Hyrum aspira el olor del bullicioso mercado de Tiro. Las especias de un puesto cercano se mezclan con el de la carne, el pescado, las flores y, sobre todo, el mar. Ese olor lo reconforta, ha llegado a su destino. Varias jornadas para atravesar toda Fenicia, está exhausto, pero feliz. Espera hacerse un hueco entre tanta oferta. Mira alrededor: tenderetes de vasijas, de piedras preciosas, de maderas, de telas, animales para el sacrificio, caballos, camellos, un poco más allá un puesto libre. Ese será el lugar para establecerse, piensa.
Se da cuenta que él, en su tablilla de madera, no puede dibujar nada que sea reconocible por los demás: ¿Cómo pintar un servicio? Se dedica a crear palabras, a contar historias. No vende nada tangible, nada que se pueda dibujar con una simple grafía como la rueda, la puerta, el pez…
Comienza a dar vueltas en la cabeza a una idea, una posibilidad entre las miles infinitas. ¿Cómo poder dibujar amor, desesperación, felicidad o canto? Coge el punzón y una tesela de barro sin cocer y piensa: “¿Y si a estas grafías que todos conocen les doy un sonido?”.
Hyrum, sin saberlo, ha tenido la idea que contendrá y perpetuará eternamente el resto de ideas. La idea que revolucionará y cambiará el mundo para siempre: Hyrum ha creado el alfabeto.
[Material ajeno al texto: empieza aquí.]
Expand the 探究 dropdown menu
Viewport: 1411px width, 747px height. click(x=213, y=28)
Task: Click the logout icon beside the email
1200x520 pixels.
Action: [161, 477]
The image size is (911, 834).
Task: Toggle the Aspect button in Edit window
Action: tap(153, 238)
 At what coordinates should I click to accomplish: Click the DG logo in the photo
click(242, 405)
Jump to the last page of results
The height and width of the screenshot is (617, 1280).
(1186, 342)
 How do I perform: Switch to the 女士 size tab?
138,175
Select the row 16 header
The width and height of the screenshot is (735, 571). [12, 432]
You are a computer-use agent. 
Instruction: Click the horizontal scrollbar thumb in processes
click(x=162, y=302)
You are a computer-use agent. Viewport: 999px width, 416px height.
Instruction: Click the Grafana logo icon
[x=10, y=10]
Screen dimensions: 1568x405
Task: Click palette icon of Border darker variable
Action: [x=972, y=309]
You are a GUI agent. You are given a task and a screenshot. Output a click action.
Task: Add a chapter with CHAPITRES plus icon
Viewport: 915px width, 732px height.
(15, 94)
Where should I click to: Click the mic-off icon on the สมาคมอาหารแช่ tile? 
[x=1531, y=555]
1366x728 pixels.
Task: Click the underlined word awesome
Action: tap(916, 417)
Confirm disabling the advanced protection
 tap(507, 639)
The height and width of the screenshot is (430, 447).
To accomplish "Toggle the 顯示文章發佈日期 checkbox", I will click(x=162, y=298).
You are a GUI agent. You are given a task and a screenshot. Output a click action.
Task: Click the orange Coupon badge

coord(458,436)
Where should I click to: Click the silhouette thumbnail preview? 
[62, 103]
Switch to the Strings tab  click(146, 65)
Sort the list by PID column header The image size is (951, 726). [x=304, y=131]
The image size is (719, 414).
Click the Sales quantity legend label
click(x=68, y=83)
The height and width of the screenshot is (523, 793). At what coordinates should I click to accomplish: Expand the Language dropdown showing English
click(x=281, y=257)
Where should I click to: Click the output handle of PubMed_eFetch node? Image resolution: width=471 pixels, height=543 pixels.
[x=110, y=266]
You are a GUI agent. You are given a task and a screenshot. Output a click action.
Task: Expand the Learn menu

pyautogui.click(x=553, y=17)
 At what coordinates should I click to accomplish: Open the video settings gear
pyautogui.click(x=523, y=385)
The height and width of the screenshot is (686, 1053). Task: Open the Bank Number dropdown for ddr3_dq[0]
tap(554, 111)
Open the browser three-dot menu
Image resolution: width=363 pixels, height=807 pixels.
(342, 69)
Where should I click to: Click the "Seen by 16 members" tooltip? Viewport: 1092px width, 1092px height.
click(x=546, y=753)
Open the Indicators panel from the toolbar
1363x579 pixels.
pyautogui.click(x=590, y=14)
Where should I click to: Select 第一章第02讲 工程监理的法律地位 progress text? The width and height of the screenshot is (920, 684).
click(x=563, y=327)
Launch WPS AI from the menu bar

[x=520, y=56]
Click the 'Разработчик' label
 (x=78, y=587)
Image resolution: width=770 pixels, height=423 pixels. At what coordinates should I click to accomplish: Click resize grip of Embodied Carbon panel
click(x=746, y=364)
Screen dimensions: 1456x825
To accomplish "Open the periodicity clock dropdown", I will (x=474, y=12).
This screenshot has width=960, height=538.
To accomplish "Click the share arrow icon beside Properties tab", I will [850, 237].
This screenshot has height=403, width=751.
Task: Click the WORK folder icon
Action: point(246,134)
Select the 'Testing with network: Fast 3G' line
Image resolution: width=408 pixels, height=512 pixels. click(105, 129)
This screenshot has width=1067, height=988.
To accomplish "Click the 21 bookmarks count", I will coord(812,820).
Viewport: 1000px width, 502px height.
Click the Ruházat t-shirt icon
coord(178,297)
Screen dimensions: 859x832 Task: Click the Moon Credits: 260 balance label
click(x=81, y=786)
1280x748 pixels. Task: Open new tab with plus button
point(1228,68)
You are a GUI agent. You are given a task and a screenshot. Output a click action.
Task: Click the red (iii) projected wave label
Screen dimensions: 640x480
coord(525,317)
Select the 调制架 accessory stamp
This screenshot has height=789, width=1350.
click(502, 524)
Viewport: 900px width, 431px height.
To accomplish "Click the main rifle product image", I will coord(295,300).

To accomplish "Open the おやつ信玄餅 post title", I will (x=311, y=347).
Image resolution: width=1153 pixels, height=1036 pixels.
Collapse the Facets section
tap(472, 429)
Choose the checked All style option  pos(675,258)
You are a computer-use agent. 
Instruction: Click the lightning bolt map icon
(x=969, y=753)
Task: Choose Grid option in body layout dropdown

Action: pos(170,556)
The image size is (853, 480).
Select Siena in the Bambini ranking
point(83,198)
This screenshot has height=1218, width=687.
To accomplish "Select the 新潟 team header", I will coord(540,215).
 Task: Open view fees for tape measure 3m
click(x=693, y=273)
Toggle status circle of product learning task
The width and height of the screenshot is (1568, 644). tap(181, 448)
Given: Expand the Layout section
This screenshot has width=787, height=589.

Magistral el cuento. Corto pero sustancioso. Perfectamente pudo ser así. Y nos olvidamos que este descubrimiento es importantísimo, uno de los más. Más que internet, más que la web, más que el móvil. Nada de ello sería posible sin Hyrum y su descubrimiento, su inspiración. Todo lo que somos, para bien o para mal, se lo debemos a Hyrum. Y, ahora, lo queremos sustituir por pedo-grafismos, coña-íconos, emoticones cabrones, etc. Decadencia civilizatoria.